天皇陛下譲位

政府が特例法案を閣議決定 6月中に成立へ 譲位は実現すれば光格天皇以来、約200年ぶり

 政府は19日、天皇陛下の譲位を可能にする特例法案を閣議決定し、国会に提出した。陛下のお気持ちや国民の共感を踏まえて譲位を実現するとの趣旨を盛り込んだ。譲位後の呼称は「上皇」、皇后陛下は「上皇后」となる。法案は6月中に成立する見通しで、譲位が実現すれば江戸時代後期の光格天皇以来、約200年ぶりとなる。

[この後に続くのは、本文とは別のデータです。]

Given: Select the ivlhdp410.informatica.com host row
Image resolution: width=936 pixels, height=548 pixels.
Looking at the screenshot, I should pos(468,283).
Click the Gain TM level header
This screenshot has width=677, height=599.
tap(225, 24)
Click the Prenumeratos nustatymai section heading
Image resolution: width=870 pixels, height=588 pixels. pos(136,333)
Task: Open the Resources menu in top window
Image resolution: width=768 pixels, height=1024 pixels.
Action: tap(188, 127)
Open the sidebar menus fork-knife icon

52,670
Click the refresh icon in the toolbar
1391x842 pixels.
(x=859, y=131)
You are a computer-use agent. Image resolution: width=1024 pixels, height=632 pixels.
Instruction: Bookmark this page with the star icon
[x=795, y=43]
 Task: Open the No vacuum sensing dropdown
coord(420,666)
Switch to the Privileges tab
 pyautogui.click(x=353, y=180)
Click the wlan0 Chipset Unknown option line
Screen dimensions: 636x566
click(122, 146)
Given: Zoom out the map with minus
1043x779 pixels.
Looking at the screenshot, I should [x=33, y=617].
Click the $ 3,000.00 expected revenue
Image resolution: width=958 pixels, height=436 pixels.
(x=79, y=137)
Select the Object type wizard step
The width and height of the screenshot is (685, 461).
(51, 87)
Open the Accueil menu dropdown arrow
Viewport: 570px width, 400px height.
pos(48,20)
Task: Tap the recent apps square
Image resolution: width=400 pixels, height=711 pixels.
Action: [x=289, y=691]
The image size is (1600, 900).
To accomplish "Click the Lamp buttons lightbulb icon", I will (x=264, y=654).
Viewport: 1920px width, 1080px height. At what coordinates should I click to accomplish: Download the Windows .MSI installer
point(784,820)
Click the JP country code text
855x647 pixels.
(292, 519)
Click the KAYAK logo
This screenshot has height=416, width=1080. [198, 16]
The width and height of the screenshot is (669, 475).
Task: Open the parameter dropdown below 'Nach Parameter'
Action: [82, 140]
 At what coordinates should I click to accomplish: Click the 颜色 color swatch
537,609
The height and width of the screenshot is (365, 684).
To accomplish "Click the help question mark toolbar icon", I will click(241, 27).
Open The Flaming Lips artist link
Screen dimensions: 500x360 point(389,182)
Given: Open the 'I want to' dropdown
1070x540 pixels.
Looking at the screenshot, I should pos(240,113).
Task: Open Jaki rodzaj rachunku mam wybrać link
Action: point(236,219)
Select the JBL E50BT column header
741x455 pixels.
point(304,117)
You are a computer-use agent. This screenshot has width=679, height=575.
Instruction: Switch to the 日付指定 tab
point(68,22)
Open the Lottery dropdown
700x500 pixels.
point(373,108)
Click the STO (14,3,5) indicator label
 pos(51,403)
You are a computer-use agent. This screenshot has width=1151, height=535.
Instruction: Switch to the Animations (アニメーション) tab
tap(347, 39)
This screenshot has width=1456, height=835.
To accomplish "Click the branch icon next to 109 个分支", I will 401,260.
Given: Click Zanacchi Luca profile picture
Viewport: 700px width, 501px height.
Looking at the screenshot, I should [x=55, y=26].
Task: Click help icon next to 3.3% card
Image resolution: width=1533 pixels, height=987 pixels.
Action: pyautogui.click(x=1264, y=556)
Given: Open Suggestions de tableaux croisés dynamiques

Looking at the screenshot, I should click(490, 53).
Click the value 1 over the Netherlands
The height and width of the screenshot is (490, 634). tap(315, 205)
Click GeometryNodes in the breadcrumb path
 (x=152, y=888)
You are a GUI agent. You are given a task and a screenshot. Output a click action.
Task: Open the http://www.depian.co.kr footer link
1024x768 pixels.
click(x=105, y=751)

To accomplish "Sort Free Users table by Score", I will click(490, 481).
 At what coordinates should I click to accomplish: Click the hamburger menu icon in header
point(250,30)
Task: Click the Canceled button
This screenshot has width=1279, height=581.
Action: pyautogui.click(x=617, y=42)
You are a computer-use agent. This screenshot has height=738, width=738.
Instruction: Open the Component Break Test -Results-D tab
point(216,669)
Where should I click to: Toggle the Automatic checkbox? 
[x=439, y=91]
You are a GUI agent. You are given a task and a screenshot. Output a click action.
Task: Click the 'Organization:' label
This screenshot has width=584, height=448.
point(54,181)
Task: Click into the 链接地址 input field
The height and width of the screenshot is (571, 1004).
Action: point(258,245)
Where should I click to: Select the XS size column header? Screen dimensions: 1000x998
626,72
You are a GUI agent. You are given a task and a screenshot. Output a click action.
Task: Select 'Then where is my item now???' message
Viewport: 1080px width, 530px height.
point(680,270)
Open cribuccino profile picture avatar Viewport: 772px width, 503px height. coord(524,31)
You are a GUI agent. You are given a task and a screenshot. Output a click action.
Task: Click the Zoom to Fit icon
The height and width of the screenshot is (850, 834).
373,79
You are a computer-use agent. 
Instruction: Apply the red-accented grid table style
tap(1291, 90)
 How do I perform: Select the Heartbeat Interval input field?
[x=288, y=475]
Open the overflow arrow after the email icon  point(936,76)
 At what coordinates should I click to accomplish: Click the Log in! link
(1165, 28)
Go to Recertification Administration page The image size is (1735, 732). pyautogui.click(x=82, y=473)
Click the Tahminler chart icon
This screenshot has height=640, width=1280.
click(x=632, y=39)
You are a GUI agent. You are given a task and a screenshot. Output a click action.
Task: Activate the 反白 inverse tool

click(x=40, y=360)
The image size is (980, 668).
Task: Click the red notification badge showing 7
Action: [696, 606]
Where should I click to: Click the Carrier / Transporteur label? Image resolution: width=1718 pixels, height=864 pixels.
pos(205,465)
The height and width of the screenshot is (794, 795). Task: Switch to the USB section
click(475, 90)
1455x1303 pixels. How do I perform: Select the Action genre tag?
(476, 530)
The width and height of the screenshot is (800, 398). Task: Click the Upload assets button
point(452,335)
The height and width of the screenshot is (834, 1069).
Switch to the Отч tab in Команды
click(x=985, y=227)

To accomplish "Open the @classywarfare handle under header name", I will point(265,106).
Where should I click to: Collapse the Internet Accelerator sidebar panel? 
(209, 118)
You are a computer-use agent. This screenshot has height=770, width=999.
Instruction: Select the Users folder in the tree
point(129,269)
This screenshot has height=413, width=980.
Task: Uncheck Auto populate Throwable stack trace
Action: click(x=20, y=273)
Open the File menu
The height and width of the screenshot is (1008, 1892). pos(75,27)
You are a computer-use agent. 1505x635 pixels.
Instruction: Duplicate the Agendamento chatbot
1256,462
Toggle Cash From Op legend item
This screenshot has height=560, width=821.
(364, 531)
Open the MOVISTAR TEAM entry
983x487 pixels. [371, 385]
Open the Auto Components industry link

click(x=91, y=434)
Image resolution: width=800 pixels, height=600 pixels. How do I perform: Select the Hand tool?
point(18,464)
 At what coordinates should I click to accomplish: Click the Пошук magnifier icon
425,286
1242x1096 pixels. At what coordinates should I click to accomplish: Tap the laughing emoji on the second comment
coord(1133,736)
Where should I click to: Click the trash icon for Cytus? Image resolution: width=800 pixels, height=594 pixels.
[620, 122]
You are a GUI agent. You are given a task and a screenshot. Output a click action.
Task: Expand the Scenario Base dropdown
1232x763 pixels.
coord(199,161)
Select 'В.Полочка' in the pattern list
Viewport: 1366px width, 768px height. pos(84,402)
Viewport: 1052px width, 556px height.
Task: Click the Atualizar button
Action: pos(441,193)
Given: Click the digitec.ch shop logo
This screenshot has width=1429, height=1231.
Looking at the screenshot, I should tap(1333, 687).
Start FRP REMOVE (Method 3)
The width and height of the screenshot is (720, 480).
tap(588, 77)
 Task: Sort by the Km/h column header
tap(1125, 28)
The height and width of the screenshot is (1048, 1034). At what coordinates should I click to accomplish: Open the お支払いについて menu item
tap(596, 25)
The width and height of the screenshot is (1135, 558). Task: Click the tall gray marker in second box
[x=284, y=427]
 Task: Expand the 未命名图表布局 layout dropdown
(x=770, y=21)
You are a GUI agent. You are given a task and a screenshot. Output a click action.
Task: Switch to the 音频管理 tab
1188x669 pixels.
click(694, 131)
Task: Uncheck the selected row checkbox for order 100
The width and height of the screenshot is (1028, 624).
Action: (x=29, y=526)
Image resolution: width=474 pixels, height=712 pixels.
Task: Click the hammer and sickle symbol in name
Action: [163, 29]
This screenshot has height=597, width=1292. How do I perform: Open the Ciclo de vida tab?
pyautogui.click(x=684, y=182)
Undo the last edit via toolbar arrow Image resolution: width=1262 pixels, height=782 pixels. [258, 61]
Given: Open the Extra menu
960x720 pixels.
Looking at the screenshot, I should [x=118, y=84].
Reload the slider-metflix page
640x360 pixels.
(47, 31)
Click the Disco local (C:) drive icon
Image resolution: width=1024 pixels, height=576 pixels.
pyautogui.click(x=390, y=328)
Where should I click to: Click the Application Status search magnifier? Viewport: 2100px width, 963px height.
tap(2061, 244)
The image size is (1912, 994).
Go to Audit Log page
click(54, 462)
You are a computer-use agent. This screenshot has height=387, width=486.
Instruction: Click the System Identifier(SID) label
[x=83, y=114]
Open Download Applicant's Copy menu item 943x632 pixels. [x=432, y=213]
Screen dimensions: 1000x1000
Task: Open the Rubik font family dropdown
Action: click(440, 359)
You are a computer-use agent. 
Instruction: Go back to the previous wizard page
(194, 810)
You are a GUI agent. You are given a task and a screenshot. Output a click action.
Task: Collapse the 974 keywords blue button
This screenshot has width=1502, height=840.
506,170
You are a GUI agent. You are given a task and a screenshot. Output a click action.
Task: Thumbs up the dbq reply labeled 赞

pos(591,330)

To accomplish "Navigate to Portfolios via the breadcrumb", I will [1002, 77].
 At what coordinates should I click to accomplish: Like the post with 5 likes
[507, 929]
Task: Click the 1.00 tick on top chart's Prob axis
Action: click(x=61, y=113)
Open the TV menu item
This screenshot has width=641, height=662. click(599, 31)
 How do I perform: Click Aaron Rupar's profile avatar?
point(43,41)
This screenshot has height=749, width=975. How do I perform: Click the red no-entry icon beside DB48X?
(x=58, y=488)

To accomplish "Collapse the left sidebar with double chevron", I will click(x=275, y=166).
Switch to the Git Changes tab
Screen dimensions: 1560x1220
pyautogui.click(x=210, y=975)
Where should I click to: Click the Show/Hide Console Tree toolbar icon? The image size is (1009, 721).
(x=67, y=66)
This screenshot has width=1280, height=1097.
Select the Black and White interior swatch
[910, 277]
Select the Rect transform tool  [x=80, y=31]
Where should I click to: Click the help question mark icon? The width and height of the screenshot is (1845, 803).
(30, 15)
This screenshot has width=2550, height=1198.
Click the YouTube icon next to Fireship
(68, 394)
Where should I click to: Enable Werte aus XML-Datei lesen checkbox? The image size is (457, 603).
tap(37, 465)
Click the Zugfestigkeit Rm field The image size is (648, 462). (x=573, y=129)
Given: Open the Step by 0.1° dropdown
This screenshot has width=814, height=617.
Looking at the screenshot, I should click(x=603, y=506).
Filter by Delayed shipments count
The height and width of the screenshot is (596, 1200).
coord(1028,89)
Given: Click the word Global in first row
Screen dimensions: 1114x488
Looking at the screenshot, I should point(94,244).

 菅義偉官房長官は同日の記者会見で「速やかな法案の成立を期したい」と語った。陛下が譲位される時期は「全体を見る中で方向性を出していきたい」と述べるにとどめた。

 譲位は、明治期に制定された旧皇室典範以降、恣意(しい)的・強制的な譲位を排除するため、現代に至るまで認められてこなかった。今回は陛下が高齢化に伴って象徴としての務めが困難になることを深く案じられ、国民が陛下のお気持ちに共感していることを踏まえ法整備が進められた。

 法案名は「天皇の退位等に関する皇室典範特例法案」。根拠規定は皇室典範の付則に置くことを明記した。譲位の期日は、公布日から3年を超えない範囲内で、皇室会議の意見を聞いた上で政令で定める。